Exxelia respecte strictement les lois de tous les pays où elle opère. Les ventes d’équipements à double usage sont soumises à une réglementation stricte que l’entreprise applique scrupuleusement, ajoute-t-on.

Mais comme l’a souligné Breham, l’avocat des Shuheibars, les décisions rendues par le CIEEMG sont protégées par ce qu’on appelle le défensesecret ils sont donc confidentiels et, selon la loi, le CIEEMG n’est tenu de fournir aucune explication sur ses décisions.

Chaque année, le gouvernement doit, en vertu de la loi française, présenter au Parlement un rapport détaillant ces exportations.

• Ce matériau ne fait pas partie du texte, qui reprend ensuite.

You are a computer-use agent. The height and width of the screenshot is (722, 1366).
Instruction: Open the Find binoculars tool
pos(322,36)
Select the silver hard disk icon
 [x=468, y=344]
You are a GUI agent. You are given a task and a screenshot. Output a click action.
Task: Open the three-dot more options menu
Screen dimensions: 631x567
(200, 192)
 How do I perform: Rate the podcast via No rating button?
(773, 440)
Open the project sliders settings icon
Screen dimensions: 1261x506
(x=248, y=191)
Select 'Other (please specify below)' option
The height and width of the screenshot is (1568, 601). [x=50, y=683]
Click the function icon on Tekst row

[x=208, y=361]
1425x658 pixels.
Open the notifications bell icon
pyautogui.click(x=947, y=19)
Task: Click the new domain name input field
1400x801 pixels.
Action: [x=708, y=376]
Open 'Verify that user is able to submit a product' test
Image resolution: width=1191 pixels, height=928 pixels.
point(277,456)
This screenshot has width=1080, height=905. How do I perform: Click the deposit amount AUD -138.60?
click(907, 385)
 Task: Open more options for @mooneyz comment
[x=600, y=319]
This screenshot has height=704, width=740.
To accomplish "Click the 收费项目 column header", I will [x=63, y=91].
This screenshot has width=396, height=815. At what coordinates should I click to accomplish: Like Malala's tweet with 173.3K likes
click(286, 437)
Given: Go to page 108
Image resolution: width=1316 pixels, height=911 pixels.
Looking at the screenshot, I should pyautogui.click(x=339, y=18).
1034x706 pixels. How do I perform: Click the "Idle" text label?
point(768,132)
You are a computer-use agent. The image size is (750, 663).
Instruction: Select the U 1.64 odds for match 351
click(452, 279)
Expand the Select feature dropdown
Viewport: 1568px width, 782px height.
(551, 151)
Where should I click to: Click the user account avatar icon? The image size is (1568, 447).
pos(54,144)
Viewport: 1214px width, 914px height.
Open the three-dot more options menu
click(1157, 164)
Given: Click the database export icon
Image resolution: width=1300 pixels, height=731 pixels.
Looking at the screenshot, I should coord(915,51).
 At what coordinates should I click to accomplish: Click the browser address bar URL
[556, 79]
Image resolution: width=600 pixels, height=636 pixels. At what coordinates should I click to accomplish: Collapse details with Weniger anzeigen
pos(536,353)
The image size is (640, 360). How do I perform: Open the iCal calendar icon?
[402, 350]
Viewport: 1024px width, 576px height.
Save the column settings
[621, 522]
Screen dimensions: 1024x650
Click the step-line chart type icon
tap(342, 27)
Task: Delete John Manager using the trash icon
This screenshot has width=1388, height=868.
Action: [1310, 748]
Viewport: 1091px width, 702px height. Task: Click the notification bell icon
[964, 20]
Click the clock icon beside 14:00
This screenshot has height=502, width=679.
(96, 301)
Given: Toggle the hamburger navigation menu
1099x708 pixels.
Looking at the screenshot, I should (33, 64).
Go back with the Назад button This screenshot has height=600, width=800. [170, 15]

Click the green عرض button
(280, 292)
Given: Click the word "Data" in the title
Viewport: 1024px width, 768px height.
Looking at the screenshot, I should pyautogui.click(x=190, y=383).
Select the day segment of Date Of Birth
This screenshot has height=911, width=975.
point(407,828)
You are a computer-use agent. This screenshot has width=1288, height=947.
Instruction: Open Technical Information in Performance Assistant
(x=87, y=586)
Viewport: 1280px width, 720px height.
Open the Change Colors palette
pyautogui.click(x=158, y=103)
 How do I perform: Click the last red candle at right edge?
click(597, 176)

Les autorités françaises doivent également rendre compte chaque année au secrétaire général du Traité international sur le commerce des armes.

Mais Breham a rejeté ces rapports comme étant un tas de foutaises destinées à faire plaisir à la galerie.

Les catégories sont extrêmement laxistes par exemple, si vous dites avoir exporté un certain type d’obus d’artillerie, ce n’est pas la même chose si ces obus finissent dans un canon CAESAR, ce qui est extrêmement précis, ou s’ils finissent dans des canons ordinaires, il a dit. De plus, le rapport parlementaire ne précisant pas le pays de destination de chaque équipement, Brehem l’a jugé absolument inutile.

Dans le dernier rapport soumis au Parlement français, un chiffre ressort cependant : 207,6 millions de matériels vendus à Israël au cours des 10 dernières années.

Breham a rejeté l’idée de décréter un embargo sur les armes, prônée par LFI, arguant que cela relève de la compétence du Conseil de sécurité des Nations Unies. Mais les autorités françaises ont encore une marge de manœuvre pour agir, estime-t-il.

À tout le moins, je pense que ce serait une bonne chose que la France déclare avec force que, premièrement, elle est favorable à un gel total des exportations d’armes vers Israël et deuxièmement, qu’elle est favorable à des restrictions très strictes. sur les exportations vers Israël d’équipements à double usage, en tenant compte du fait qu’il est très facile de contourner (ces restrictions).

Mais comme souvent, le diable se cache dans les détails. Les contrats d’exportation d’équipement militaire mettent des années à être mis en place, a-t-il expliqué. Si, à ce moment-là, des inquiétudes surviennent concernant des violations du droit international humanitaire, alors, en vertu de l’article 7 du Traité sur le commerce des armes, le pays exportateur doit revoir ses autorisations d’exportation.

Mais c’est la théorie, dit-il.

Il n’est pas certain que la famille Shuheibar puisse un jour gagner sa cause. Selon l’expert en droit international Pierre-Emmanuel Dupont, il n’existe pas de tel précédent juridique en France.

Dans un entretien téléphonique mercredi, il a évoqué le dossier toujours pendant contre Dassault, Thals et MBDA.

Il a également cité le cas de l’entreprise française de ciment Lafarge, qui fait face à des accusations de complicité de crimes contre l’humanité pour des pots-de-vin présumés versés au groupe État islamique et à d’autres djihadistes pour maintenir son usine en activité pendant la guerre civile syrienne.

Le fait de porter l’affaire Lafarge a créé une sorte de précédent, a déclaré M. Dupont, même si cette affaire attend toujours un verdict.